Presidente da Câmara vence batalha na Justiça contra falsa acusação eleitoral
A Justiça Eleitoral de Marília – 180ª zona eleitoral – decidiu pela improcedência da Ação de Investigação Judicial Eleitoral (AIJE) movida pela Coligação ‘Seu Futuro Continua em Boas Mãos’ (Republicanos, PP, MDB e PL) contra o vereador Gabriel Henrique Costa dos Santos, combativo presidente da Câmara Municipal de Lupércio. A decisão, proferida pelo juiz eleitoral Pedro Siqueira de Pretto, encerra um processo que questionava a campanha do vereador, que atualmente vem fazendo um trabalho eficiente à frente do Poder Legislativo. O magistrado fundamentou sua sentença nas provas apresentadas e no princípio basilar eleitoral do in dubio pro sufrágio (na dúvida, a favor do voto).
O juiz Siqueira de Pretto frisou que não vislumbrou enquadramento em nenhuma das hipóteses previstas na legislação. Em relação ao pedido de encaminhamento dos autos ao Ministério Público Eleitoral para outras responsabilizações, o magistrado indicou que, por o Ministério Público já participar da demanda, ele poderá promover o necessário na seara adequada se julgar pertinente.
A decisão judicial reafirma a validade do resultado eleitoral e a lisura da campanha do parlamentar.
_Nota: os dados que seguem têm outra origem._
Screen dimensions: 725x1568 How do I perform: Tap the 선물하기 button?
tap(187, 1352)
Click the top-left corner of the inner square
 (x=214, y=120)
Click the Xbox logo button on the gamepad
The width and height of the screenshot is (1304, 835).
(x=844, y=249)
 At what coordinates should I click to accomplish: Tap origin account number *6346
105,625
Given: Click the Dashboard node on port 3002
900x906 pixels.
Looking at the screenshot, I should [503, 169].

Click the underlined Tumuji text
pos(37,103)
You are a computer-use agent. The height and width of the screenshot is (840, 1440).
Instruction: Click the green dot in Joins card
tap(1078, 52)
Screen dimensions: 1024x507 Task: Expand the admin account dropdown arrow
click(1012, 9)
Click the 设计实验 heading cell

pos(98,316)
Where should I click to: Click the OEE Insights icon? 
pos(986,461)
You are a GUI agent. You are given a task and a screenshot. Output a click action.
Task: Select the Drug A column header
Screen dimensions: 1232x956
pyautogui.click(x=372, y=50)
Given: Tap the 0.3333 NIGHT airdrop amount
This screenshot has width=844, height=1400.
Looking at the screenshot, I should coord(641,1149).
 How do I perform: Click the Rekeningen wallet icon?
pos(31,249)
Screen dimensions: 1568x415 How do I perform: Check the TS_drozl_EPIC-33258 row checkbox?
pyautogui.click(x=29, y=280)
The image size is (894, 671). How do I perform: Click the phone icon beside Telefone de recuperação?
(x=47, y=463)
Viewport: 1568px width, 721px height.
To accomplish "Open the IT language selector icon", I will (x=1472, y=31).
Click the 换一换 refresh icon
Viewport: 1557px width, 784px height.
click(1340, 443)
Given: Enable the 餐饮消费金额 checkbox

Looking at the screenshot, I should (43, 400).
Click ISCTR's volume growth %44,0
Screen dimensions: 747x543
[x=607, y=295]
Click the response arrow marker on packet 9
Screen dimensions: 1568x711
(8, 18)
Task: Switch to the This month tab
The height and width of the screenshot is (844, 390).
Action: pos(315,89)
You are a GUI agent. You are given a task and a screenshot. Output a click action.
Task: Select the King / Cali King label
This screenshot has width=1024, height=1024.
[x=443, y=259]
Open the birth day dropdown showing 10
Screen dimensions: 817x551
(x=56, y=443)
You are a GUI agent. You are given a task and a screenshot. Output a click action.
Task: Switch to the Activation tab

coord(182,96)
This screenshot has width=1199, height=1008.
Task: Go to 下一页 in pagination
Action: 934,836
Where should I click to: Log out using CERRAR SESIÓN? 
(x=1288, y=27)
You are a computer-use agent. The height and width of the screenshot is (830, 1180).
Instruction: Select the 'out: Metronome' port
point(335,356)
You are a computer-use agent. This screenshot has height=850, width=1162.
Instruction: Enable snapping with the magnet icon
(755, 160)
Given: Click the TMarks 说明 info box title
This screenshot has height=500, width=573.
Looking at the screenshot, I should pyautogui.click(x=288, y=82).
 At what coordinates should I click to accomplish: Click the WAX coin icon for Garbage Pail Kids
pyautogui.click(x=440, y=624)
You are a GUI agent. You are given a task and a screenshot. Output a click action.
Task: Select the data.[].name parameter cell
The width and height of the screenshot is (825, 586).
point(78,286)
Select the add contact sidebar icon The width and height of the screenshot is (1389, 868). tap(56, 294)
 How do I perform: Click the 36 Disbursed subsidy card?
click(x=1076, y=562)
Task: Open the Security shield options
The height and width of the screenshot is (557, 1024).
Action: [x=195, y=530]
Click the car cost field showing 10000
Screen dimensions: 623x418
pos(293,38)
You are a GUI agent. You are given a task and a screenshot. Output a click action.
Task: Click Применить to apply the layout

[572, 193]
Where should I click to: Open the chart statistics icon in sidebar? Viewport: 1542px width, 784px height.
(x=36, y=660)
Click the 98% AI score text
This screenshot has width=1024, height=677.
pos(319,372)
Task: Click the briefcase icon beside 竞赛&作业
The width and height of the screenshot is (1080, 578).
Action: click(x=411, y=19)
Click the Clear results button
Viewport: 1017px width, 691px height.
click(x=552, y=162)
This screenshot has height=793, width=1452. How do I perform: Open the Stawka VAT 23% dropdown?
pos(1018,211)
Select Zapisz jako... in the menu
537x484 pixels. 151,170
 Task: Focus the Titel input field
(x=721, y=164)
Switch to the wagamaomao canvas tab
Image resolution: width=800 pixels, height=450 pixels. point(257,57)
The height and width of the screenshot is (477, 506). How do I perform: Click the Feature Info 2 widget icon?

Após a divulgação da sentença, Gabriel Henrique, que é o atual presidente da Câmara, fez uma declaração pública sobre o resultado. “Esta vitória na Justiça não é apenas minha; é uma vitória da verdade e da seriedade. Sempre atuei com total idoneidade e transparência em minha campanha para vereador. Esta acusação não tinha fundamento e a Justiça, ao analisar as provas, confirmou o que sempre defendi: nosso trabalho foi limpo e respeitoso à legislação eleitoral”, afirmou o vereador. Gabriel compartilhou a vitória ao corpo de advogados que o atendeu, incluindo Dr Eliakim Nery, que defendeu o presidente da Câmara de Lupércio.
O encerramento do processo permite que Gabriel Henrique mantenha o foco em suas atividades legislativas e à frente do Poder Legislativo Municipal, sem a pendência da investigação judicial. A sentença foi publicada no dia 5 de novembro de 2025.